Tim Hecker - Anoyo

Kranky / Cargo
VÖ: 10.05.2019
Unsere Bewertung: 7/10
7/10
Eure Ø-Bewertung: 6/10
6/10

Der abgemagerte Bruder

Schön, wenn es noch für eine Extraportion reicht. Nach den Sessions zu "Konoyo", Tim Heckers allseits gefeiertem Album mit dem Gagaku-Ensemble Tokyo Gakuso, war noch einiges an Material übrig. Das hat man ja oft, es ergibt sich eine stilistische Grundausrichtung, zu der so manches aus den Aufnahmen nicht recht passen will. In diesem Fall waren das reduzierte Meditationen beziehungsweise Übungen in körperlosen Geisterbeschwörungen. Hecker hat diese nun zu einem Zwillingsalbum von "Konoyo" gebündelt, es hat den schönen Titel "Anoyo", was soviel wie "die Welt da hinten" bedeutet.

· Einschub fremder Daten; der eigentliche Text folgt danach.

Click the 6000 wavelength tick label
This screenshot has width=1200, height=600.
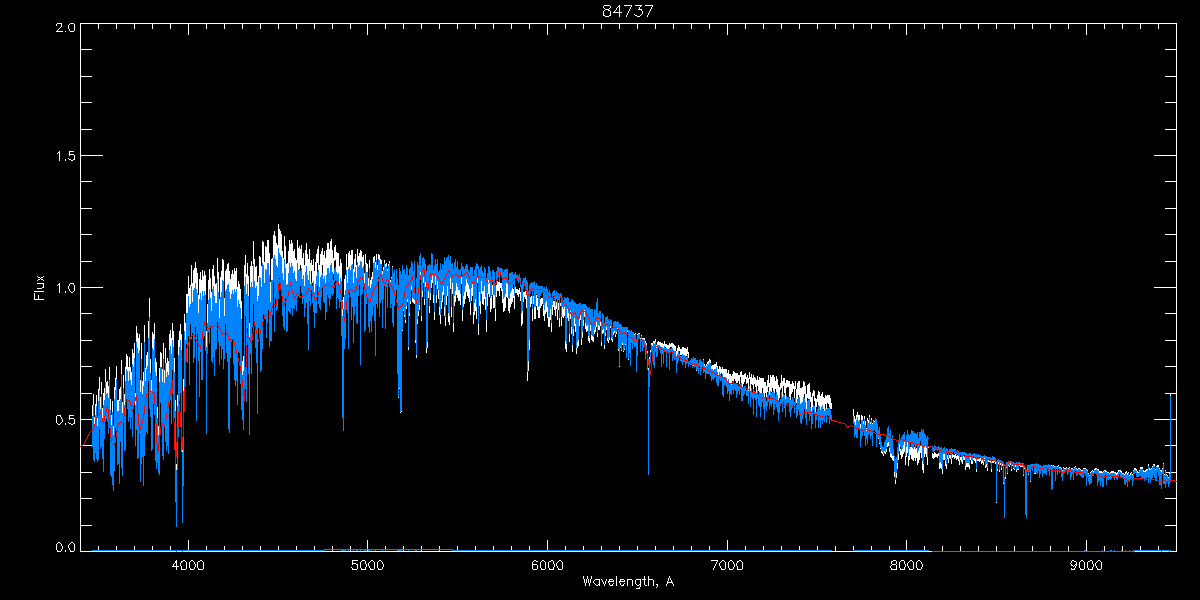tap(547, 564)
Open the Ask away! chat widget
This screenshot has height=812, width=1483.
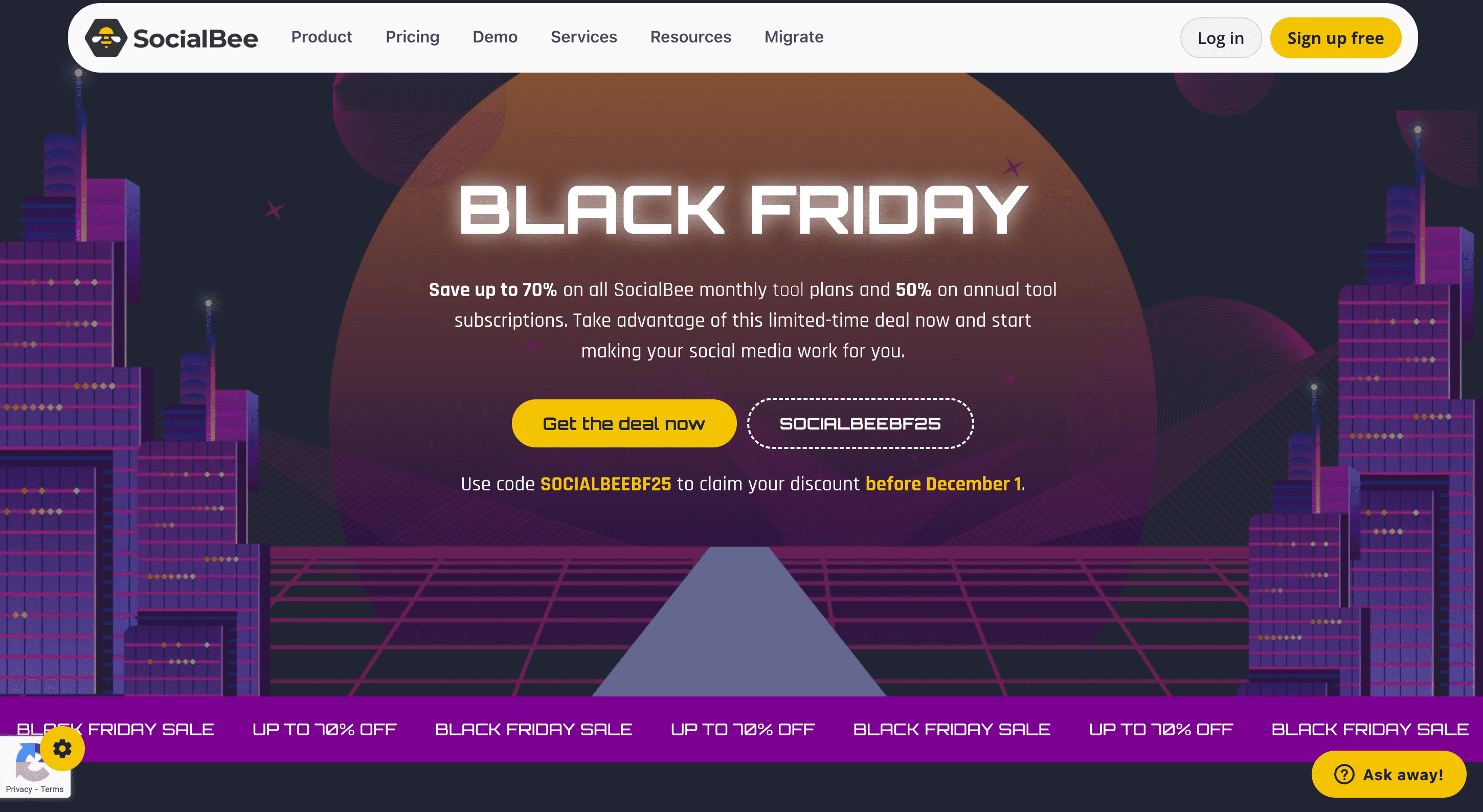[x=1388, y=775]
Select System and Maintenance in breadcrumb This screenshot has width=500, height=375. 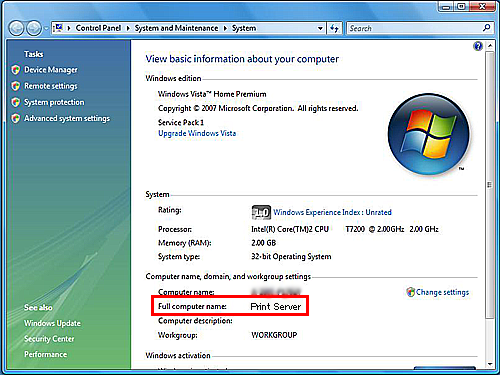coord(176,28)
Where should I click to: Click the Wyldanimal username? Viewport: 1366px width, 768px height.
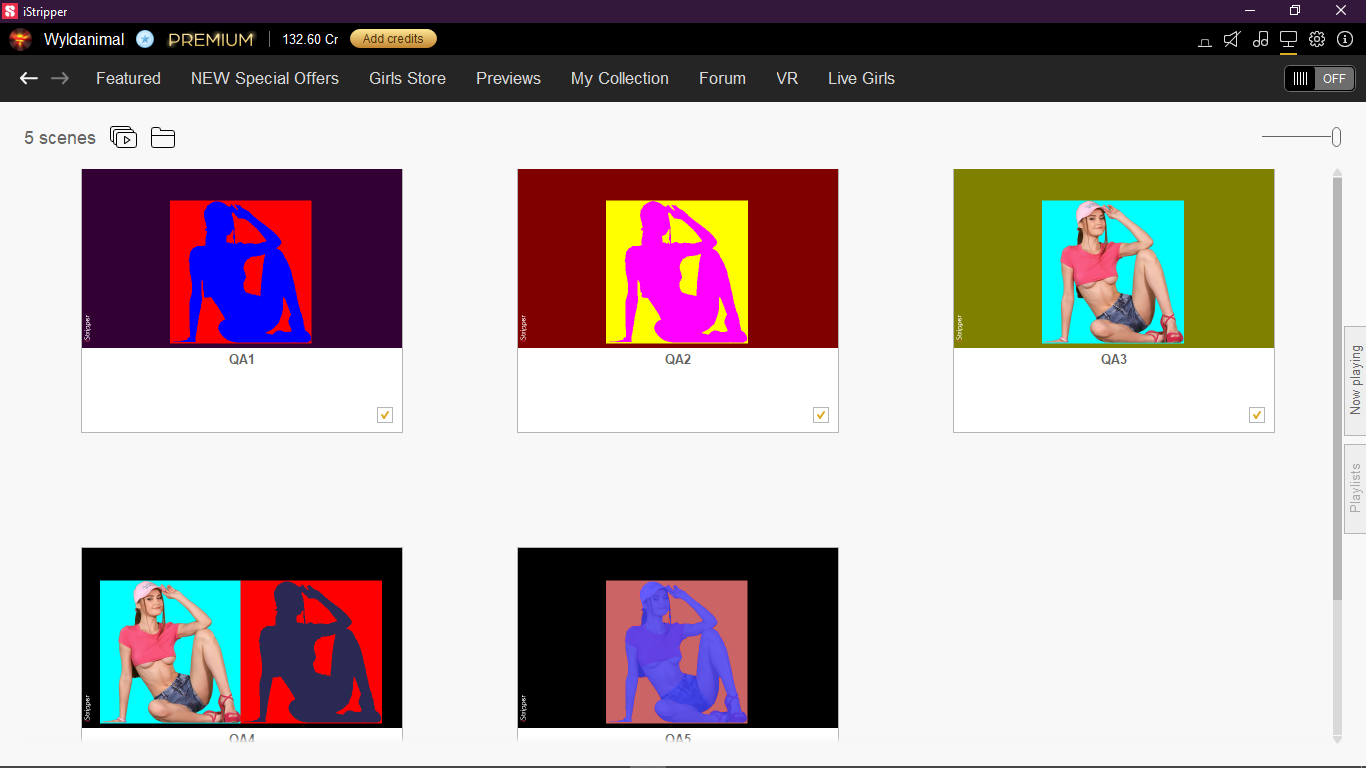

Wenn man den Opener "That world" hört, versteht man schnell, warum Hecker diese Musik für ein separates Album zurückgehalten hat. Von "Konoyo" ist das Gefühl bekannt, dass die Klänge und Melodienskelette der Stücke wie ein unruhiger Dämon durch die Ritzen des Unterbewusstseins pfeifen. Es sind dies Flötentöne, Synthieschwaden oder auch ein brüchiges Saitengeplinger, die aber, und das ist das Novum von "Anoyo", nie zu einer ausformulierten Orchestrierung heranreifen. Das Schadhafte, Leiernde, die Klangfolgen, die plötzlich ausfransen und in sich zusammenfallen: So nackt und für sich ausgestellt hat Hecker seine Musik noch nicht präsentiert. Die martialische Percussion von "Is but a simulated blur" haben Wirkmacht und einen gehörigen Punch, doch scheint dies eine destruktive Kraft zu sein, die das melodische Wabern und Schwellen drumherum zum Stottern und Stolpern bringen will. Auch "Konoyo" war ein unbequemes Album, es fanden sich jedoch immer wieder Momente, wo die althergebrachten, japanischen Instrumente sich mit der Synthetik Heckers zu Momenten gefährlicher Schönheit aufschwangen. Auf "Anoyo" bleibt es noch fragmentierter, es glitzert und schwingt phasenweise recht schön, doch immer wieder werden Kratzer in den dünn aufgetragenen, musikalischen Lack eingearbeitet.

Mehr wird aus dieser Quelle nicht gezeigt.